From: "Arjan van de Ven" <[email protected]>
To: "Jason Luo" <[email protected]>
>> A data acquisition card. In DMA mode, the card need 200M contiguous
>> memory for DMA.
>
> (or want to reserve memory at the boot commandline and then do really
> really evil hacks)

Such as booting the machine with "mem=(real memory - 200)M" and then
just doing an ioremap of the top 200M of memory.

It's not the most elegant way of doing things given that it requires
user intervention at boot time, but I'm not sure it counts as a "really
evil hack." Code-wise it's very simple - there's sample code in a
couple of the in-RAM MTD(*) drivers you can use as a model. I'm not sure
if this method will translate easily to non-x86 platforms if that's an
issue.

(* /drivers/mtd/devices/slram.c and /drivers/mtd/devices/mtdram.c ; I'm
not sure which of these is more up to date.)

2005-03-10 19:16:33

by Arjan van de Ven

[permalink] [raw]
Subject: Re: Can I get 200M contiguous physical memory?

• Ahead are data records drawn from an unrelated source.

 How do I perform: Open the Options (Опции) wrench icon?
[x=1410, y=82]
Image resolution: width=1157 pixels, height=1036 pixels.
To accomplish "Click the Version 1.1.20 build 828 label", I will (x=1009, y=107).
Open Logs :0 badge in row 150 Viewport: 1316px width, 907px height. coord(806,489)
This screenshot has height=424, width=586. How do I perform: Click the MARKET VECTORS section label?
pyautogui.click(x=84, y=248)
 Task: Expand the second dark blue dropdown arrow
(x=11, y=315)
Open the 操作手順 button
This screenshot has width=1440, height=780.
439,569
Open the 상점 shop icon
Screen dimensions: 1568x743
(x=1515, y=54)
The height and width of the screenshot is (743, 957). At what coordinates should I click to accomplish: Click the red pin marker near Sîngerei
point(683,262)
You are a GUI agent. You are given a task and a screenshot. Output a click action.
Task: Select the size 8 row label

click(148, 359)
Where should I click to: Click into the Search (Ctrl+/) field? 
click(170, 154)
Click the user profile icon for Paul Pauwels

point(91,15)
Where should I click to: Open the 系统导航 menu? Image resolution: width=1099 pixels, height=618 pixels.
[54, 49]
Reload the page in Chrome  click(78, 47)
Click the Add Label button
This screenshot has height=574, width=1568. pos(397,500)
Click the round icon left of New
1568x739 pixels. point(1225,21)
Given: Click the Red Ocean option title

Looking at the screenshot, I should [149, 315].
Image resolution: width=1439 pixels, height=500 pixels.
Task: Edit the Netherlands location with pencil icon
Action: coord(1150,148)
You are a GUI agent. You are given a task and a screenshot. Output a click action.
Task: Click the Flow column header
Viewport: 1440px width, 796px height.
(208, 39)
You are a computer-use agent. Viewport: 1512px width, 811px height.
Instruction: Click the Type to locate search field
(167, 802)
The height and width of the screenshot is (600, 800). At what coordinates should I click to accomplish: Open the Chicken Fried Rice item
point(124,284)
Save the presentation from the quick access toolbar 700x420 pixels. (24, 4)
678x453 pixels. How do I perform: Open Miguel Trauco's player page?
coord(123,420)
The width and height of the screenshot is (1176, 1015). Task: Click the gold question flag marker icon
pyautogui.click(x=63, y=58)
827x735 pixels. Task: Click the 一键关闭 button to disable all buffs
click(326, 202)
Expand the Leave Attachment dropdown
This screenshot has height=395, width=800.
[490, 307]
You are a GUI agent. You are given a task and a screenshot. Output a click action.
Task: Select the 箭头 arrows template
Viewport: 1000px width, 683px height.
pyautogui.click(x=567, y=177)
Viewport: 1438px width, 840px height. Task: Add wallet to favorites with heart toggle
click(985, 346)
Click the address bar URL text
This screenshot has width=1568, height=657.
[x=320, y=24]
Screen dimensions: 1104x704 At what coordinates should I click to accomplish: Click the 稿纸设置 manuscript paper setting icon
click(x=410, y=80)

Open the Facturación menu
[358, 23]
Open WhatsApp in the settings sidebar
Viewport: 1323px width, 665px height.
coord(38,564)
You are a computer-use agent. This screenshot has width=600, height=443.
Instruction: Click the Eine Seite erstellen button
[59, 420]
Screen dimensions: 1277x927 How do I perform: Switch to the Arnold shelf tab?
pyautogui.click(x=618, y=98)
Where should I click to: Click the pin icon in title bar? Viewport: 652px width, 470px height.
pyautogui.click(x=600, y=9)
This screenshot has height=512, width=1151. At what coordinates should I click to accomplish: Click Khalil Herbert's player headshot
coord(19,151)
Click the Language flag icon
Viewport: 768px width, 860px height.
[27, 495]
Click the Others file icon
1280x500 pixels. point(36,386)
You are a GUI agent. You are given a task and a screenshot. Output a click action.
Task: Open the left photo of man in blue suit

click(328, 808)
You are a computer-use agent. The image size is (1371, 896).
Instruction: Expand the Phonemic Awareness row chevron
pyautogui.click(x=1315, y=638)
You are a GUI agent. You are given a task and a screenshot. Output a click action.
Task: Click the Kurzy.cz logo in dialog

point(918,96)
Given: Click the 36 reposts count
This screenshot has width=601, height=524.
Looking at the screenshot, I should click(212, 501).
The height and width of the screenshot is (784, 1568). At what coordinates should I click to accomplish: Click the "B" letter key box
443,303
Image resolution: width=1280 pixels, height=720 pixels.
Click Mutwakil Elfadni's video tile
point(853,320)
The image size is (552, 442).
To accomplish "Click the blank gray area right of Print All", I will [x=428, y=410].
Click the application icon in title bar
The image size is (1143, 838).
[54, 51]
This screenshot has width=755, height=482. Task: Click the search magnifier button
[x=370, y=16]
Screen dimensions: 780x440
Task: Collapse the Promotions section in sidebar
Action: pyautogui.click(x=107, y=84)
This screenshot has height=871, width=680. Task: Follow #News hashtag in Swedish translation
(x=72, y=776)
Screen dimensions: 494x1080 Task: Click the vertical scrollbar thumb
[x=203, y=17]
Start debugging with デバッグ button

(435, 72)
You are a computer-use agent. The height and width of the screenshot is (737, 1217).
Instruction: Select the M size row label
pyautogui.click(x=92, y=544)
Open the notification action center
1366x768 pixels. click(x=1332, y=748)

On Thu, 2005-03-10 at 10:57 -0800, Nate Edel wrote:
> From: "Arjan van de Ven" <[email protected]>
> To: "Jason Luo" <[email protected]>
> >> A data acquisition card. In DMA mode, the card need 200M contiguous
> >> memory for DMA.
> >
> > (or want to reserve memory at the boot commandline and then do really
> > really evil hacks)
>
> Such as booting the machine with "mem=(real memory - 200)M" and then
> just doing an ioremap of the top 200M of memory.
>
> It's not the most elegant way of doing things given that it requires
> user intervention at boot time, but I'm not sure it counts as a "really
> evil hack."

it really gets evil if your machine has > 4Gb of ram... then things
really go weird with this.


2005-03-10 20:36:32

by linux-os (Dick Johnson)

[permalink] [raw]
Subject: Re: Can I get 200M contiguous physical memory?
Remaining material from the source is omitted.